> _ZADANIA DO WYKONANIA_:
1. Wymień wszystkie części pojazdu, które według tekstu o likwidacji szkody zostały uszkodzone w kolizji.
2. Proszę napisać dalszy ciąg tekstu o likwidacji szkody, zaczynając zaraz po jego ostatnim zdaniu.

-
1. Data: 2007-01-31 22:08:18
Temat: Likwidacja szkody - czyli jak najbardziej oszukać klienta.
Od: "Janek Z." <j...@a...pl>
Niedawno miałem kolizję drogową, w wyniku której mój pojazd został
uszkodzony. Winny był drugi uczestnik zdarzenia, co z resztą potwierdziła
Policja na miejscu zdarzenia. Wystąpiłem do ubezpieczyciela z wnioskiem o
likwidację szkody z OC sprawcy. W moim pojeździe uszkodzony został zderzak
(nielakierowany), lewy przedni błotnik i lewa przednia lampa. Rzeczoznawca
sporządzający wycenę stwierdził, iż zderzak i lampa są do wymiany a błotnik
do naprawienia i lakierowania. Ubezpieczyciel wyliczył kwotę odszkodowania
szacując użycie części zamiennych i stosując "urealnienie" czyli obniżając
ceny o 50% (pojazd powyżej 3 lat). Przy wyliczaniu wartości zderzaka
dodatkowo o 50% zmniejszono wartość, gdyż z prawej strony zderzaka wcześniej
było obtarcie. Wycena wyszła na niecałe 700zł.

> _FRAGMENT ZBIORU DANYCH_:
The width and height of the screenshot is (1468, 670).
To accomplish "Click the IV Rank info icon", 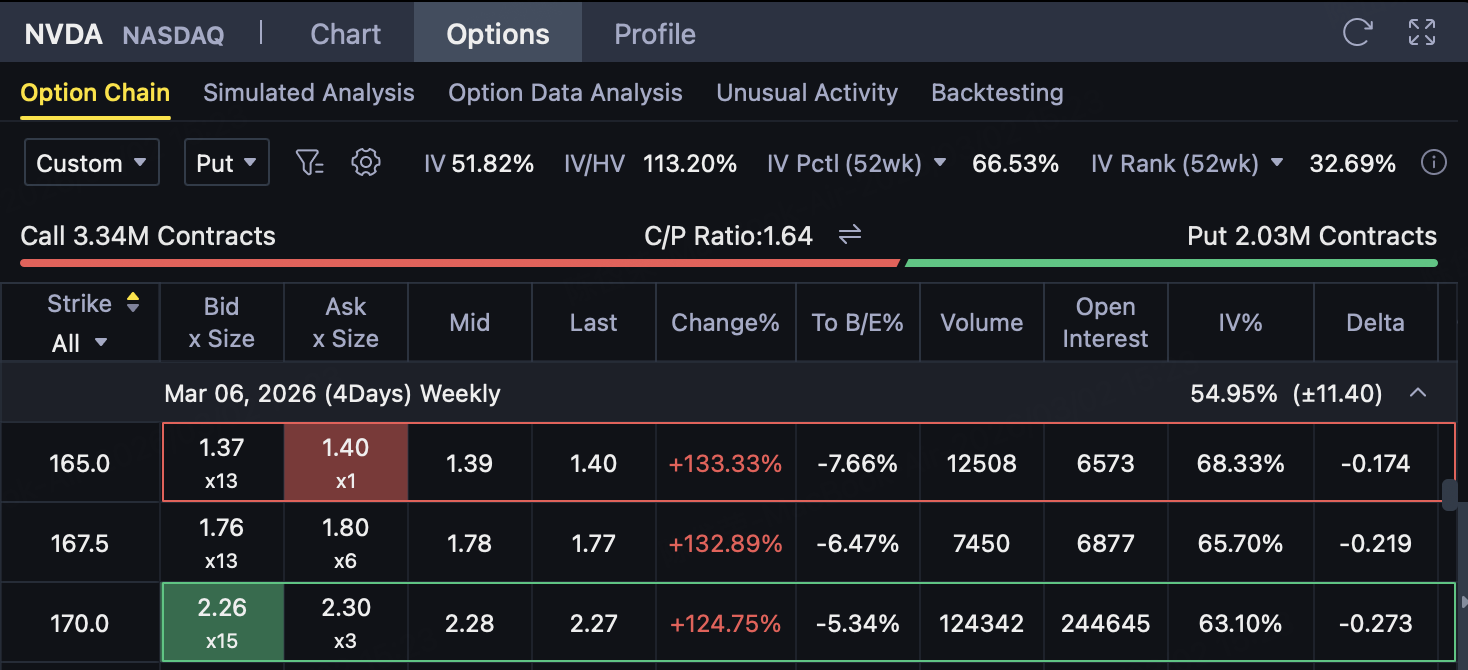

> _ZESTAW ODPOWIEDZI_:
1. zderzak (nielakierowany), lewy przedni błotnik, lewa przednia lampa

2.
Moje pytania:
1.. Czy ubezpieczyciel może uwzględniać przy wycenie użycie zamienników
podczas gdy uszkodzone zostały mi części oryginalne?
2.. Czy uwzględnianie "urealnienia" wartości części w pojeździe powyżej 3
lat, polegającego na zmniejszaniu ich wartości o 50% jest zgodne z prawem?
3.. Czy zmniejszanie wyliczenia kwoty za zderzak o 50% jest właściwe w
przypadku istnienia uszkodzenia po drugiej jego stronie (po prawej)?
4.. W jaki sposób można wymóc na ubezpieczycielu pokrycie całkowitych
kosztów naprawy bezgotówkowej w Autoryzowanej Stacji Obsługi?
5.. Jakie są możliwości odwołania od wyceny, jak i gdzie należy to zrobić?
6.. Gdzie można dochodzić swoich praw, jakie są szanse i koszty z tym
związane?
-
2. Data: 2007-01-31 22:26:21
Temat: Re: Likwidacja szkody - czyli jak najbardziej oszukać klienta.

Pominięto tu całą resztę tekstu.